Synthetic Data Generation

Synthetic Data Generation (SDG) is the process by which a researcher can create completely artificial, but accurately annotated datasets to use as the baseline for training AI algorithms. SDG datasets are often produced as an alternative to capturing and measuring similar kinds of data in the real-world.

In many cases, capturing real-world data can be difficult, impractical or dangerous. Consider the variety of driving scenarios needed to teach an autonomous vehicle how to navigate roads safely. If all training data had to be captured from the real-world, how would a researcher acquire unpredictable driver behaviors and pedestrian movement so as not to endanger anyone? This is where SDG efforts make the most sense.

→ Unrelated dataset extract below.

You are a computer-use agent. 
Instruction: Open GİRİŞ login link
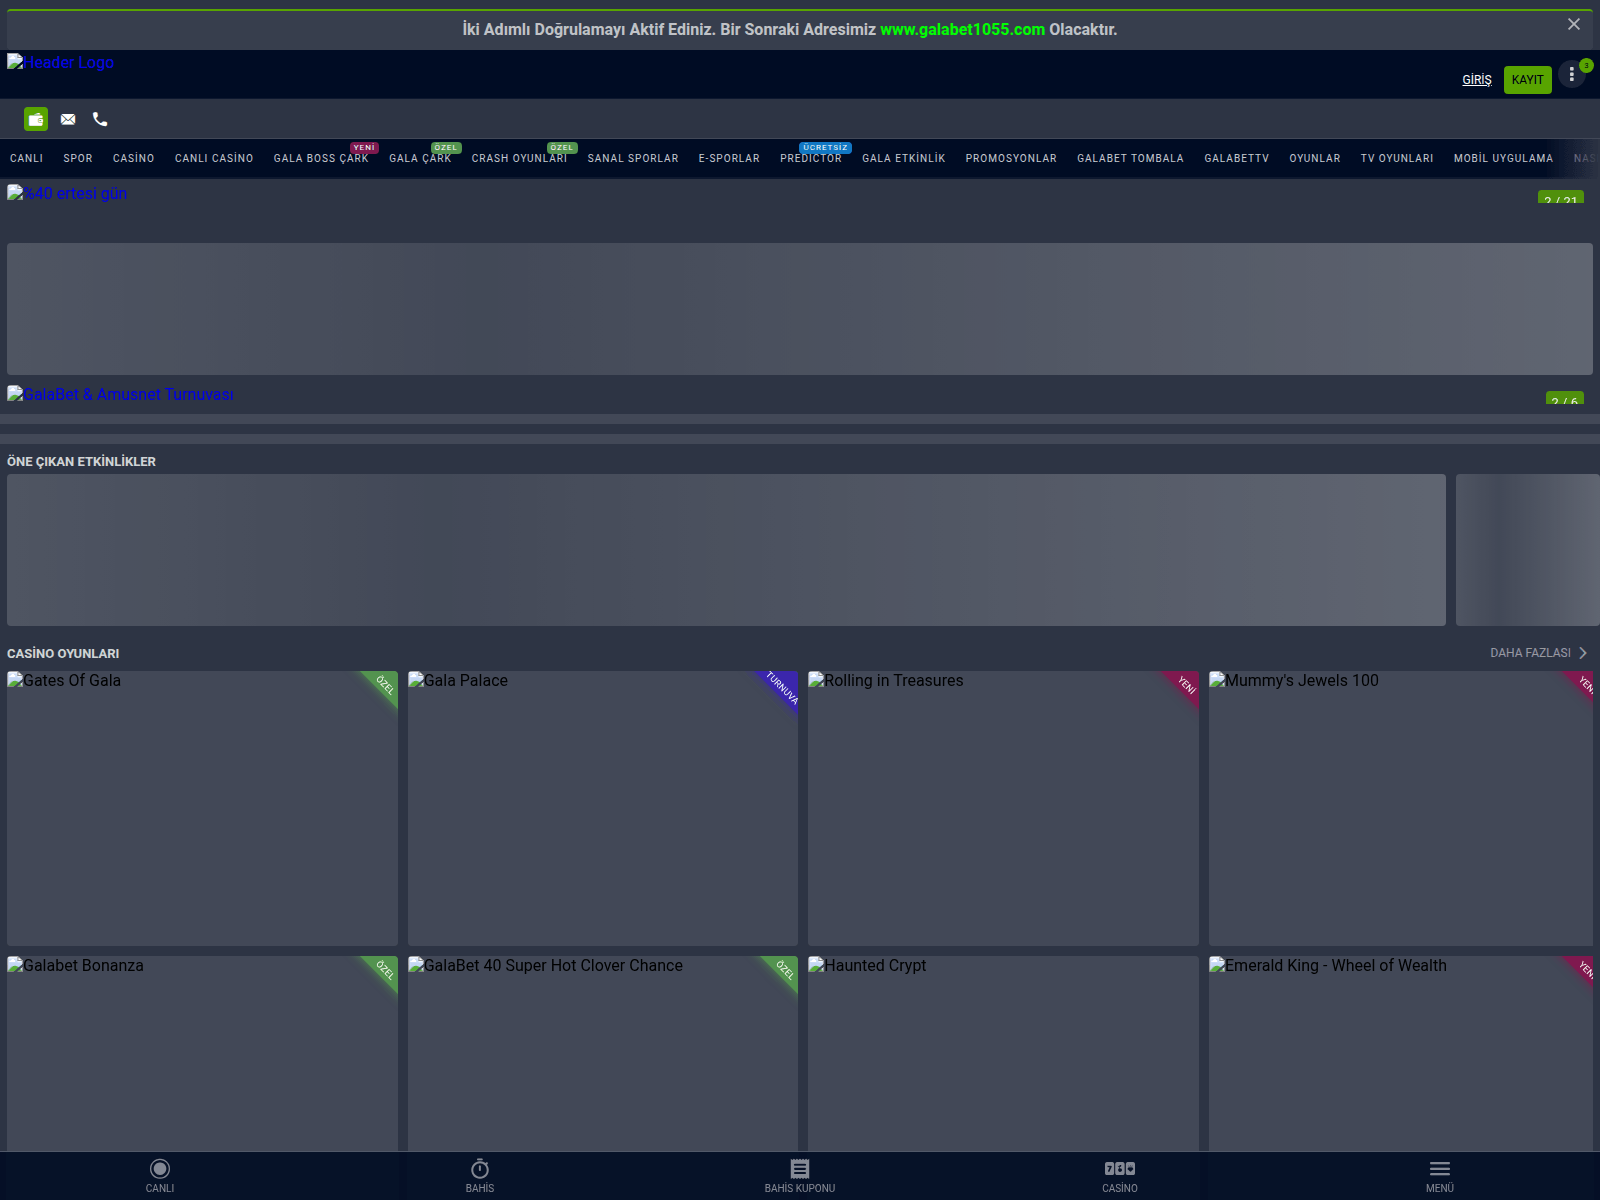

Why is this important for SimReady?

SimReady 3D art assets and SDG are designed to be used in concert to create and randomize an infinite variety of scenarios to meet specific training goals, and do it safely as a virtual simulation. The added benefit is that unlike real-world datasets that have to be manually annotated before use, SDG data is cleanly annotated by default and can be provided to train the AI models repeatedly until the researcher gets a predictable and consistent result from their algorithms.

Training Goals

That infinite variety of data means that a researcher can apply “domain randomization” across multiple possible facets. For instance, a researcher can quickly change weather and lighting conditions to see how a self-driving vehicle performs the same route in morning sun, foggy night and snowy whiteout conditions. Using SDG, a researcher can change the materials and wear patterns applied to barriers, floor markings and forklifts to ensure industrial robots can perform safely within a factory or busy warehouse. Other factors like human poses, partial occlusion of objects, distractors (objects that are designed to pull the attention) and physical properties can all be manipulated within the scenario editor so that a sufficient dataset can be produced to train a particular model.

SimReady 3D art assets are designed to support these kinds of SDG use-cases and when combined with semantic labeling, can help generate a multitude of scenarios for researchers.